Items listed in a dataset
______________________________

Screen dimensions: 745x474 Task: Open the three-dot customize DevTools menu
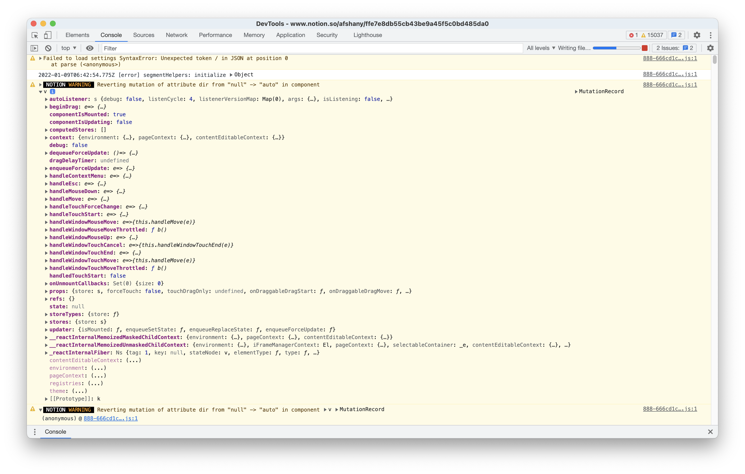[x=711, y=35]
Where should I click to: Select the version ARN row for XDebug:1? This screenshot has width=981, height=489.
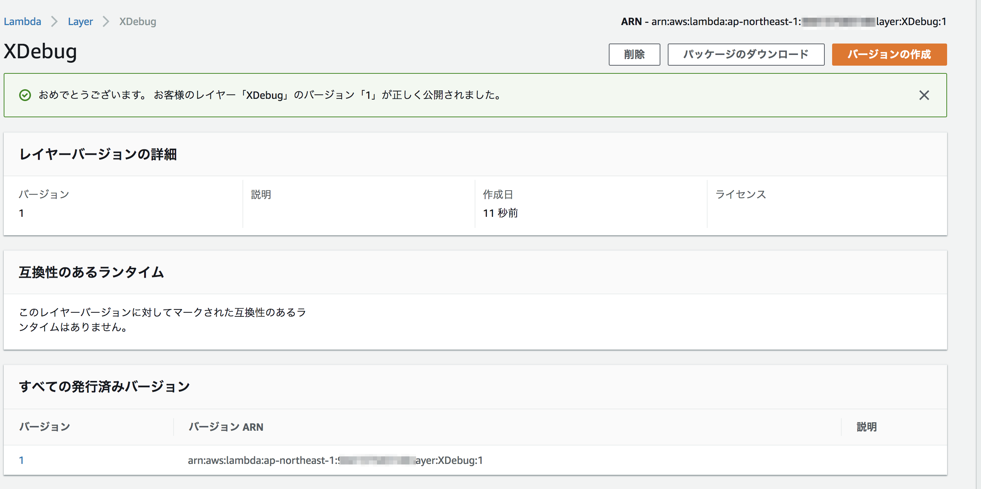tap(335, 460)
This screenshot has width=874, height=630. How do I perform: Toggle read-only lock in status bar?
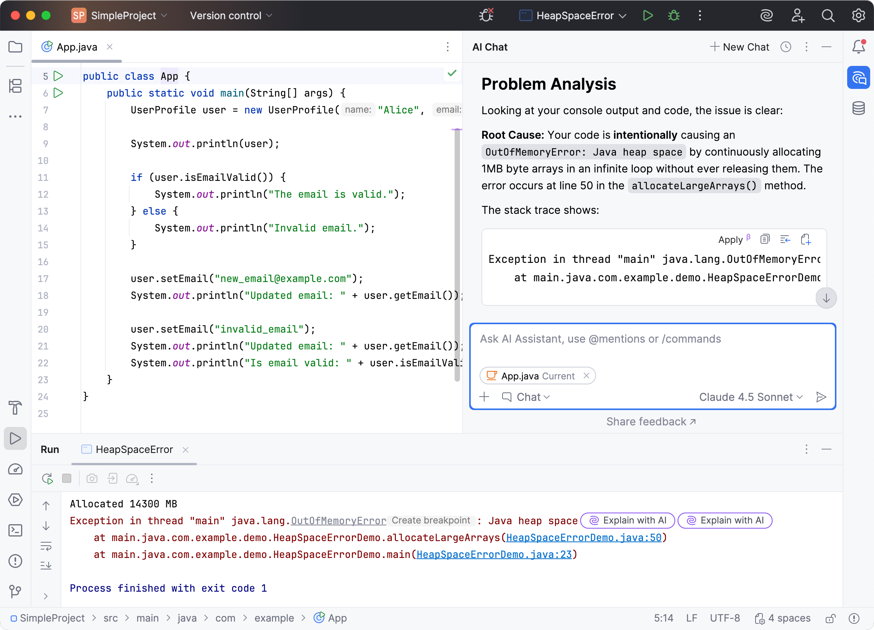[830, 618]
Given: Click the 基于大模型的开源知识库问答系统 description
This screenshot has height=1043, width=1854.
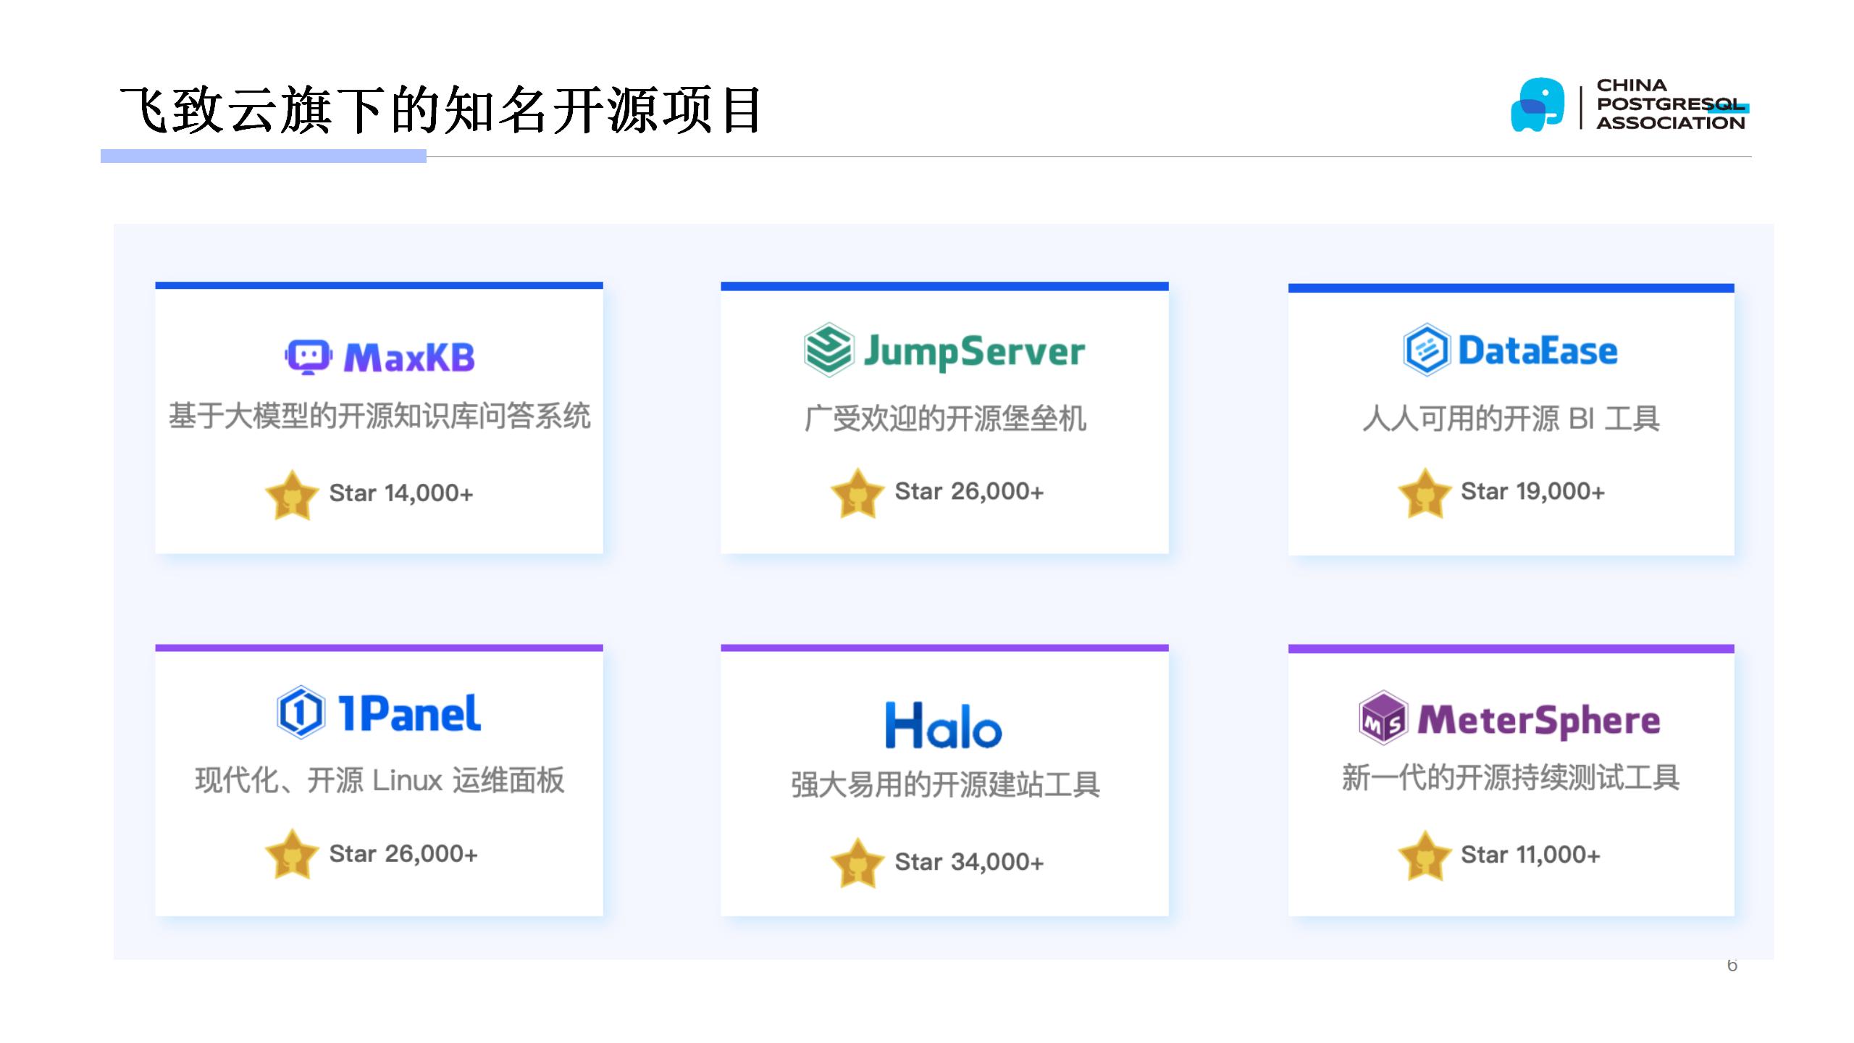Looking at the screenshot, I should pyautogui.click(x=379, y=416).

______________________________

# WHAT TO DO:
Once the line containing "This screenshot has width=874, height=630." is located, write out exactly that line and each one after it to the end of the records above, excluding pictures and nothing else.

# RESPONSE AREA:
This screenshot has width=874, height=630. How do I perform: Toggle read-only lock in status bar?
[830, 618]
Given: Click the 基于大模型的开源知识库问答系统 description
This screenshot has height=1043, width=1854.
Looking at the screenshot, I should pyautogui.click(x=379, y=416).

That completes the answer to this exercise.